Developers from Google’s research laboratory presented a paper (PDF) about interactive television applications that leverage ambient audio analysis at the Euro Interactive Television conference last week. The research paper, which describes a system for providing contextually relevant web content for television consumers, received the best paper award. The described system uses a computer microphone to analyze the audio being emitted by a television, and uses that data to determine what show the user is watching. The system can then provide the user with web content that relates to the show:
We introduce four applications for mass personalization: personalized content layers, ad hoc social communities, real-time popularity ratings and virtual media library services. Using the ambient audio originating from the television, the four applications are available with no more effort than simple television channel surfing.
Designed to maximize user privacy while minimizing dependency on unique hardware, the system described in the paper seems interesting and feasible. In order to protect user privacy, the software uses “summary statistics” automatically generated from ambient audio rather than transmitting an actual recording. The actual audio cannot be extrapolated from the summary statistic data, so the system doesn’t “overhear” or transmit user conversations.

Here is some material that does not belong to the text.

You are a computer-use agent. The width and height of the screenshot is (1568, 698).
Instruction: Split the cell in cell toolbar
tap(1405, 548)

The paper also describes several different services that can be provided to users based on their current television behavior. Video bookmarking, for instance, would allow a user to preserve and archive the summary statistics generated by the current ambient audio. These bookmarked summary statistics could potentially be used later to retrieve the particular show and jump to a particular time index. An ad-hoc peer community feature could enable individuals that are watching the same show to communicate and interact with each other. The paper also describes how the system could be used to provide consumers with personalized information regarding the show, and also generate real-time television viewing statistics.

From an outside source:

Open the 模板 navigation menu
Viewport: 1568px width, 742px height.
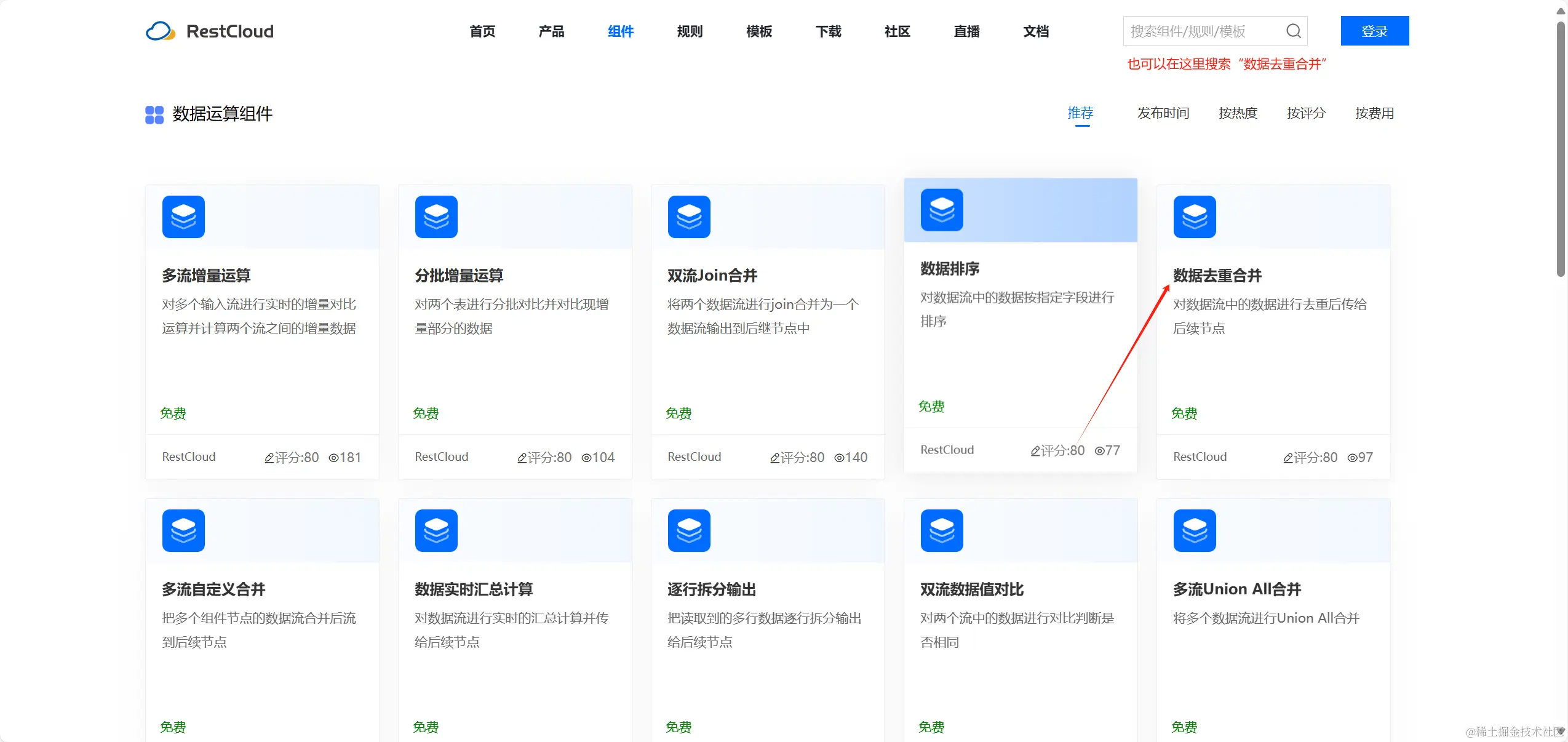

Feasibility is also examined in the paper. The system generates 32-bit “fingerprints” from 12ms audio frames within short query clips and compares those against the similar statistics stored in a remote database. The system is apparently highly effective, and can supposedly match a show accurately from ambient audio even in the presence of additional noise. According to the paper, the database can store a full year of broadcast fingerprints in only one gigabyte of space.
Although the audio query system has a creepy 1984 vibe that may put some people off, I think that a service built on this technology could potentially be very popular. The paper does a nice job addressing privacy concerns, illustrating the tangible benefits of the system, and illuminating ways that it could leverage other Google technologies, but it is important to remember that this is still just research, not necessarily the makings of a future Google service.